Stored items:
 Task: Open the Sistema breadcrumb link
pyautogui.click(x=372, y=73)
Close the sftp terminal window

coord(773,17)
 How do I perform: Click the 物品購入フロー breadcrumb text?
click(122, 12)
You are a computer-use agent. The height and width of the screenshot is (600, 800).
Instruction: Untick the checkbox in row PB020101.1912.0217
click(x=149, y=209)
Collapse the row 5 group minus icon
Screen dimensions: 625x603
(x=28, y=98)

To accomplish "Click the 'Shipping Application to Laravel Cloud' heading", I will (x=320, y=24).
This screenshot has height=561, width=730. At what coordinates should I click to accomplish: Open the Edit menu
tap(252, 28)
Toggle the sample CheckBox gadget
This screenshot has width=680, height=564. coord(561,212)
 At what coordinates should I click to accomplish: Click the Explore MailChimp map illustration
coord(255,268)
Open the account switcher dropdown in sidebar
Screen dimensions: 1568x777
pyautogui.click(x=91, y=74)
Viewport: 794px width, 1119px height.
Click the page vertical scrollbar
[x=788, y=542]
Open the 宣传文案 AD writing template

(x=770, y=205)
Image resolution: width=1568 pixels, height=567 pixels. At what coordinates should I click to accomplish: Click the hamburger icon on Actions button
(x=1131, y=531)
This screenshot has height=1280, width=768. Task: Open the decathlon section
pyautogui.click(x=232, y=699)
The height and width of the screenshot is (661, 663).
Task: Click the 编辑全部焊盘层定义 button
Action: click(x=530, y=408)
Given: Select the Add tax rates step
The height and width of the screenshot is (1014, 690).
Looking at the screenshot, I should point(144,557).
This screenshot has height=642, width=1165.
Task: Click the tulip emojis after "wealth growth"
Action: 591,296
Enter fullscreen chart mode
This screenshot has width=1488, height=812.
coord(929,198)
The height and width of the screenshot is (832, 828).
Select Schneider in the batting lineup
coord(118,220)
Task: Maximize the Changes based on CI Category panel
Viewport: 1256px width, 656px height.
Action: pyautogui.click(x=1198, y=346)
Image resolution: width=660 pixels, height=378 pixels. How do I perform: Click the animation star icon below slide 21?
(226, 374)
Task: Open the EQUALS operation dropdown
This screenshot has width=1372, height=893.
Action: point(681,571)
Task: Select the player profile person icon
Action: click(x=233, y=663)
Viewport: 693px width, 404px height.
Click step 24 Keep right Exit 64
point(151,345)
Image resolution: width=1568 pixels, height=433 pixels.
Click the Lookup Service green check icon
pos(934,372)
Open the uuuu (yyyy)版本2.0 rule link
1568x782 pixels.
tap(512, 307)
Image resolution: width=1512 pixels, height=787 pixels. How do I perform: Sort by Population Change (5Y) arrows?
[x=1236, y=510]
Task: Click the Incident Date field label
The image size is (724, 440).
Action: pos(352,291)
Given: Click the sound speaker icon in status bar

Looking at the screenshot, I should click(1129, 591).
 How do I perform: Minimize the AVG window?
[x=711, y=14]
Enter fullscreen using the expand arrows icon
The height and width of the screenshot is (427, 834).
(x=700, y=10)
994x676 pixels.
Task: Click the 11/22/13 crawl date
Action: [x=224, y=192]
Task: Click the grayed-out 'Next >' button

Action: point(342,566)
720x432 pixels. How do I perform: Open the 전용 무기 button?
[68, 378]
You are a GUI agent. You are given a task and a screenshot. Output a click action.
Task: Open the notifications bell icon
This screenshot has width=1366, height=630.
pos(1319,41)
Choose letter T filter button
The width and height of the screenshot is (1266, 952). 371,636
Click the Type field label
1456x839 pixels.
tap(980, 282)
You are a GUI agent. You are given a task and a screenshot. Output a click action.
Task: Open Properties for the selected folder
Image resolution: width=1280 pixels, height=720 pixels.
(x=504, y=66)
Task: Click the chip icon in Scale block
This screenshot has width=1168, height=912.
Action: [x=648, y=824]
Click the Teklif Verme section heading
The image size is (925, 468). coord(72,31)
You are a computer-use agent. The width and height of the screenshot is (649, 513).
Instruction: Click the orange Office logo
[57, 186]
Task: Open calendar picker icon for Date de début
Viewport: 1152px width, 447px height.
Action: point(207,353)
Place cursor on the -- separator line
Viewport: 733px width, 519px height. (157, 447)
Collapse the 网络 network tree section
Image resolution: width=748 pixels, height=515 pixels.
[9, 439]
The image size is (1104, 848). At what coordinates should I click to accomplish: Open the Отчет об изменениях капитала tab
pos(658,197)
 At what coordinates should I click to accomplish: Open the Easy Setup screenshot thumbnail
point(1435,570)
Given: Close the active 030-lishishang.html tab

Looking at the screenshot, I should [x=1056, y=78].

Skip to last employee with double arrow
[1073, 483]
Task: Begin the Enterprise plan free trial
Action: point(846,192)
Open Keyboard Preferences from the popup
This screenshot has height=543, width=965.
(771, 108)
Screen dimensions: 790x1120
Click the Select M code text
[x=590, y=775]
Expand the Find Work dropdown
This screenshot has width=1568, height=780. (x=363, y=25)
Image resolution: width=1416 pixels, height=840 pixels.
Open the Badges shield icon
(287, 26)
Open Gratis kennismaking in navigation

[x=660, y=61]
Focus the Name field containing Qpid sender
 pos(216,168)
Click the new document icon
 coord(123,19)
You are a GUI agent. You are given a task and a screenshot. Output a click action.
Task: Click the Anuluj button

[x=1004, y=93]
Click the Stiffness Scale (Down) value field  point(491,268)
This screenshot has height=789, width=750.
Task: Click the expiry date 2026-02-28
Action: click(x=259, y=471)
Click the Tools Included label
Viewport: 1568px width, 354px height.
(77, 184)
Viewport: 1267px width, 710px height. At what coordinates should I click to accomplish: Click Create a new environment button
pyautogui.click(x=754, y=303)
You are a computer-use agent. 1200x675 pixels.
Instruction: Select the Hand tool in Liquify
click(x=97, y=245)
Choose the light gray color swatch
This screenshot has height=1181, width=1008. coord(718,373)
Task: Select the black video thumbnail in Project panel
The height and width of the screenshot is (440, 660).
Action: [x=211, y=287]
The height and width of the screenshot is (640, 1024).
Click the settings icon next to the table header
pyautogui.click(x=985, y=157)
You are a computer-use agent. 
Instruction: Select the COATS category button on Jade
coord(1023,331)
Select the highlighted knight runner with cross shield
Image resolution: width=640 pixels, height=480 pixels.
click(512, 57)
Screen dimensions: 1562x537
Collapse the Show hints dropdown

## Problem description
Given the records above, reproduce precisely and only the lines between the line holding "This screenshot has height=1280, width=768." and the line holding "Task: Click the Incident Date field label", inclusive.

## Reply
This screenshot has height=1280, width=768. Task: Open the decathlon section
pyautogui.click(x=232, y=699)
The height and width of the screenshot is (661, 663).
Task: Click the 编辑全部焊盘层定义 button
Action: click(x=530, y=408)
Given: Select the Add tax rates step
The height and width of the screenshot is (1014, 690).
Looking at the screenshot, I should point(144,557).
This screenshot has height=642, width=1165.
Task: Click the tulip emojis after "wealth growth"
Action: 591,296
Enter fullscreen chart mode
This screenshot has width=1488, height=812.
coord(929,198)
The height and width of the screenshot is (832, 828).
Select Schneider in the batting lineup
coord(118,220)
Task: Maximize the Changes based on CI Category panel
Viewport: 1256px width, 656px height.
Action: pyautogui.click(x=1198, y=346)
Image resolution: width=660 pixels, height=378 pixels. How do I perform: Click the animation star icon below slide 21?
(226, 374)
Task: Open the EQUALS operation dropdown
This screenshot has width=1372, height=893.
Action: point(681,571)
Task: Select the player profile person icon
Action: click(x=233, y=663)
Viewport: 693px width, 404px height.
Click step 24 Keep right Exit 64
point(151,345)
Image resolution: width=1568 pixels, height=433 pixels.
Click the Lookup Service green check icon
pos(934,372)
Open the uuuu (yyyy)版本2.0 rule link
1568x782 pixels.
tap(512, 307)
Image resolution: width=1512 pixels, height=787 pixels. How do I perform: Sort by Population Change (5Y) arrows?
[x=1236, y=510]
Task: Click the Incident Date field label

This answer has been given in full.